Motherhood: The Default Setting
Written Spring 2007
Written Spring 2007
My default setting is “Motherhood.” It is in the “locked” position and takes clever technical maneuvering to change the setting. Like, sending my almost independent children away for long periods of time to faraway places so that I don’t have to feed them or edit their English papers. Only then can I unlock the setting for a few days…survive on salads, soup, wine and work. Until they return – when I predictably head for the grocery store, ashamed of the depleted refrigerator, and rev up the nagging about the state of their bedroom and the cat box and hover over what is going into their mouths. “Don’t drink sodas. Please. I didn’t raise you to drink soda.” This kind of hovering sometimes even keeps me from working, which I do from home, in full view of too many of their activities. And, working is not optional.
I am 53 years old, working hard for a late-blooming career I love, but today I was involuntarily drawn back into the drama of motherhood: where will my 17-year old daughter go to college? Earlier this week, we returned from a two-day pilgrimage to Madison, Wisconsin in hopes of finding the Holy Grail of College Educations at the University of Wisconsin. It’s affordable. It’s highly ranked. Sounds promising and easy. I drove the 5 hours there and the 5 hours home listening to the Dixie Chicks singing about how they are still “mad as hell” and we both got sufficiently worked up over the heated lyrics, joining in on the chorus. Until, we couldn’t stand it any more. Then I turned on All Things Considered and she took a nap.
We hiked around the campus of 40,000 students for 2.5 hours in wind and cold. We drank more than our share of cappuccino, observing the packed house of slightly alternative college students doing whatever they do in coffee shops, the whole setting looking like an ad for Mac laptops. She bought a UW trucker’s hat and felt right at home in a hooded sweatshirt and jeans. Things at Madison are “chill,” according to her. I think I know what that means and I had to agree, although I would have used a different adjective. I was served wine at the local Mexican restaurant out of a massively over-sized wine glass. If this is what they mean when they say it is a drinking school, I am officially worried. This wine glass was larger than the water pitcher and we have photos to prove it.
I have wondered if the school is too big for her, that she will get “lost,” too much anonymity. So, we visited a class, the large lecture with over a hundred sleepy-looking students called “Communication and Human Behavior.” The professor asked a question – one of those things you might know even if you hadn’t read the material. No one responded and that annoyed her. She raised her hand, was called on and answered the question. Clearly, she’ll be fine at Madison. We thought it was settled.
Finally, I can get back to work.
Then today, she heard from five more colleges. She applied to this vast number of colleges with the philosophy “Cast a wide net,” because she needed to increase her chances of a strong financial aid package. And she got in to all of them. We are mostly just stunned. And so, once again, I am derailed by demands for decisions, travel plans, discussions about preferences, financial aid, climate and fashion at each of the said schools.
I have work to do. I support my children and myself. I have magazine stories I should be pitching. I should be at the tile store, selecting tile for my client’s bathroom. I should be filing papers and balancing checking accounts and doing my job. I should be working. But I am so absorbed by the energy surrounding her right now – some of it flattering, much of it overwhelming – that I cannot concentrate and I see some modest need for keeping her focused on one step at a time, except that I am not very good at that myself. There are calls to make about campus visits, flights to book, budgets for all this to consider, bosses to email for time off (for her), and friends to tell. We walk around the lake together to talk it out. I should be returning emails.
But how many more days will I have to walk the lake with Isabelle? She is 17, a senior, leaving home in a few months and never coming back in the same way. How many more times will she show me the prom dress she thinks is cute and what do I think, should she buy it on the Nordstrom website? How many times will we get silly taking photos of the mammoth wine glass at the rinky-dink Mexican restaurant? How many more times will she ask me if I think there is pork fat in the refried beans, meaning she cannot eat it, the vegetarian that she is and has been since she was five? I will miss her. For three years, I have missed my son, Zan, who went to D.C. for college, to Paris and back, and who, thankfully, still emails me his college papers for review on occasion, but is really gone for good, I can tell.
I am a mother first and foremost and I don’t know how to stop it. The setting is genetically and psychically in a locked position. This is costing me money, the money I need to buy the prom dress and pay for her college tuition bills that will begin to arrive soon. But, I wouldn’t miss this for anything.

____

■ Check your understanding
1 - According to the motherhood essay, how long did the writer and her daughter hike around the Madison campus?
2 - Reproduce the motherhood essay word for word, beginning at the words "I have work" and stopping after "be returning emails.".

■ Listed records
____

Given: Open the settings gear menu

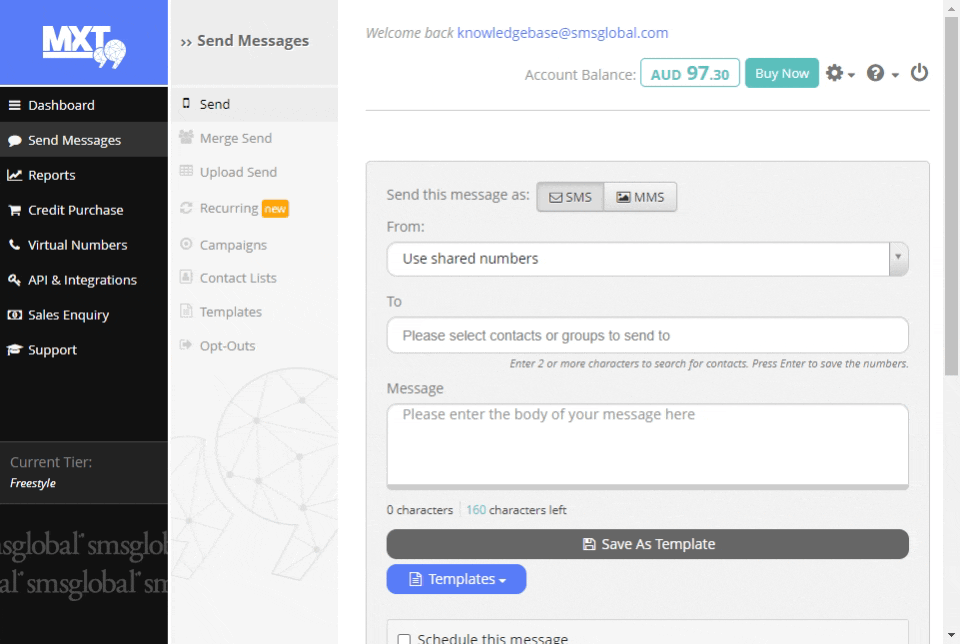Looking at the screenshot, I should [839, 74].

____

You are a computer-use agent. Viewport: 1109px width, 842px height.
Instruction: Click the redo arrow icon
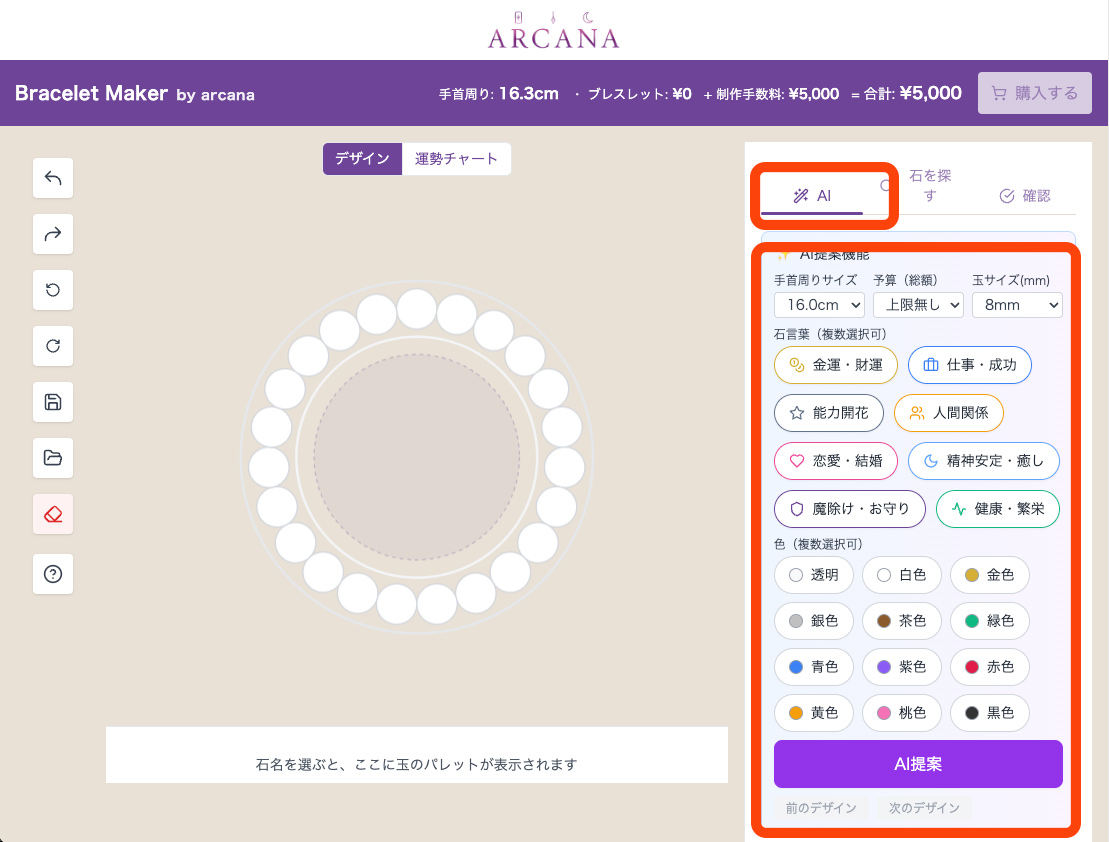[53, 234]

____

■ Outputs for the tasks
1 - 2.5 hours, in wind and cold.

2 -
I have work to do. I support my children and myself. I have magazine stories I should be pitching. I should be at the tile store, selecting tile for my client’s bathroom. I should be filing papers and balancing checking accounts and doing my job. I should be working. But I am so absorbed by the energy surrounding her right now – some of it flattering, much of it overwhelming – that I cannot concentrate and I see some modest need for keeping her focused on one step at a time, except that I am not very good at that myself. There are calls to make about campus visits, flights to book, budgets for all this to consider, bosses to email for time off (for her), and friends to tell. We walk around the lake together to talk it out. I should be returning emails.